NfS Underground 2 macht da weiter, wo der Vorgänger aufgehört hat – und setzt noch eins drauf. Und das bedeutet für euch spannende Rennen in diversen Variationen, ein enorm großes Stadtgebiet zum Erforschen, feine Grafik (die auf GameCube und PS2 hin und wieder stottert) sowie die Möglichkeit, seinen Wagen optisch zu tunen und technisch aufzumotzen und Feineinstellungen vorzunehmen. Die sehr gute Steuerung tut ihr Übriges, um den Racer auch dieses Jahr auf Platinniveau zu hieven. Selbst kleinere Mankos wie die unbelebten Stadtteile und die scheinbar wahllos verteilten Rennstartpunkte können den Spielspaß nicht großartig in Gefahr bringen. Wer häufiger online zu heißen Rennen antreten will, sollte allerdings einen Bogen um die GameCube-Fassung machen, die als einzige keinen Modus über Internet anbietet und grafisch zwar immer noch sehr gut, aber in der NFSU2-Familie deutliches Schlusslicht ist. Doch auf allen anderen Systemen könnt ihr sicher sein, dass ihr eines der besten Rennspiele dieses Jahres ins Laufwerk packt, das zudem der nächstes Jahr erscheinenden Konkurrenz wie Midnight Club Dub Edition und Juiced bereits jetzt den Fehdehandschuh ins Gesicht knallt.
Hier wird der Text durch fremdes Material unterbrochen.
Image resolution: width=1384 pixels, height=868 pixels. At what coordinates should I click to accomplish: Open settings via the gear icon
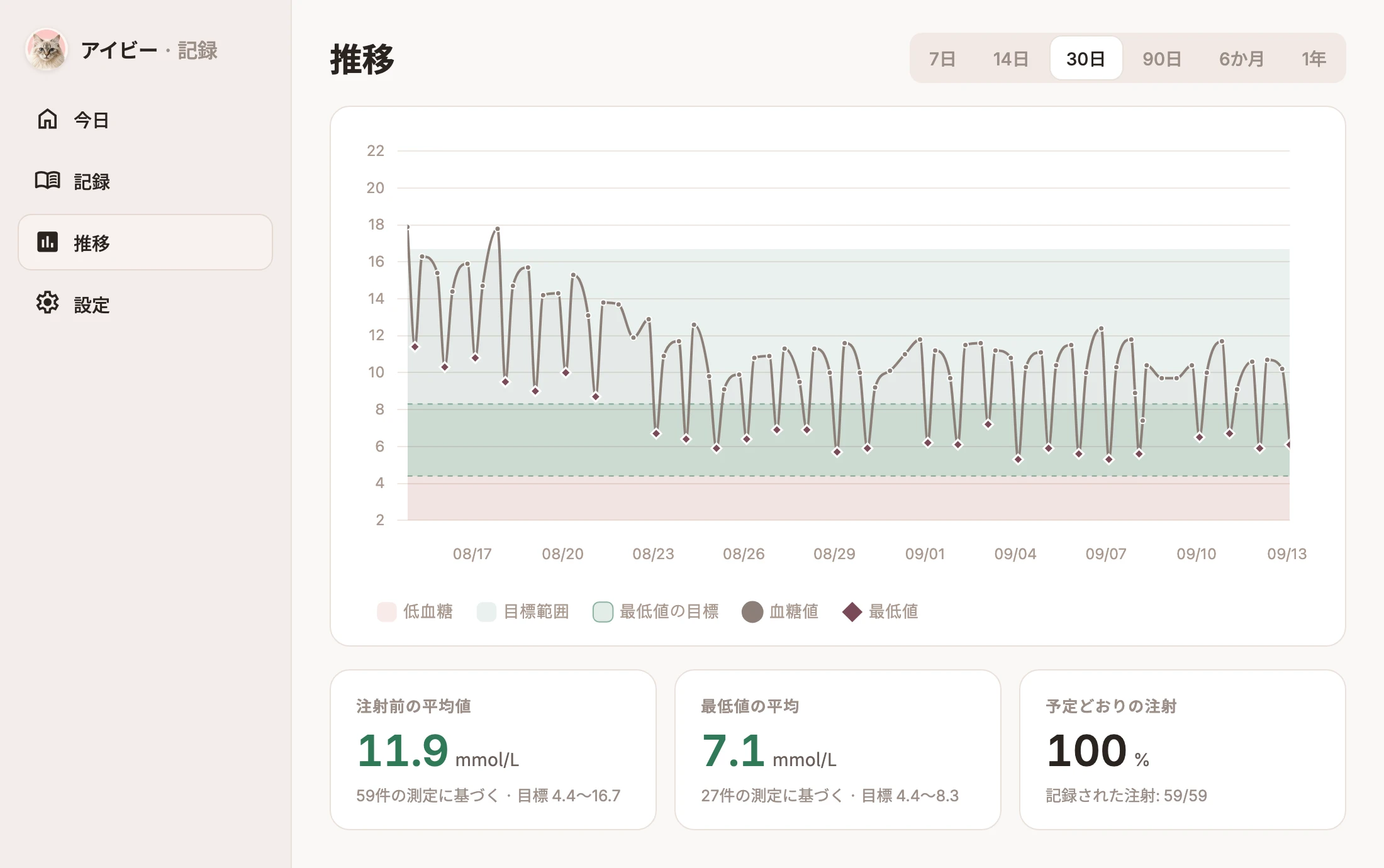pyautogui.click(x=47, y=303)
Need for Speed Underground 2 ist zweifelsohne ein genialer Arcade-Racer, der deutlich mehr Flair bietet als der Vorgänger. Es ist unglaublich, wie motivierend die Jagd nach mehr Geld und Ansehen ist, nur um sein kleines Prunkstück noch einen Tick cooler zu tunen. Während ihr beim ersten Teil quasi ein Rennen nach dem anderen gefahren und zwischendurch die Karre tiefer gelegt habt, müsst ihr jetzt alles in der Stadt selber machen: Rennen aussuchen, Konkurrenten finden, Belohnungen abholen, zu den Tuning-Läden fahren - und nebenbei gibt`s noch jede Mange zu erkunden. Da diesmal die gesamte Stadt befahrbar ist, präsentiert sich die Welt wesentlich homogener und wirkt wie aus einem edlen Guss. Die Engine protzt mit tollen Lichteffekten, imposanten Spiegelungen und klasse Auto-Modellen. Wenn euch der erste Teil gefallen hat und ihr nicht unbedingt auf realistisch genaue Fahrmodelle steht, dann ist Need for Speed Underground 2 ein Pflichtkauf!

Pro

punktgenaue Steuerung
abwechslungsreiche Rennwettbewerbe
schöne Umgebungen
feines Fahrzeugdesign
Tuning
zahlreiche Ausstattungsmöglichkeiten
neue Renntypen: URL, Outrun, Street X
Online-Rennen (PC, PS2, Xbox)
feine Akustik
stimmungsvoller Comic-Stil in den Zwischensequenzen
viel zu entdecken
vorbildliches GPS-Zielanzeige-System
Bewegungsfreiheit

Kontra

Wettbewerbe scheinbar zufällig verteilt
keine eigenen Soundtracks möglich (Xbox)
Bildratenprobleme (PS2, GameCube)
unbelebte Stadt
immer noch kein Schadensmodell
schwache Texturen (GameCube)

Wertung

PlayStation2

GameCube

XBox

PC

Freiheit, sinnvolles Tuning und schöne Grafik - Rennspielherz, was willst du mehr?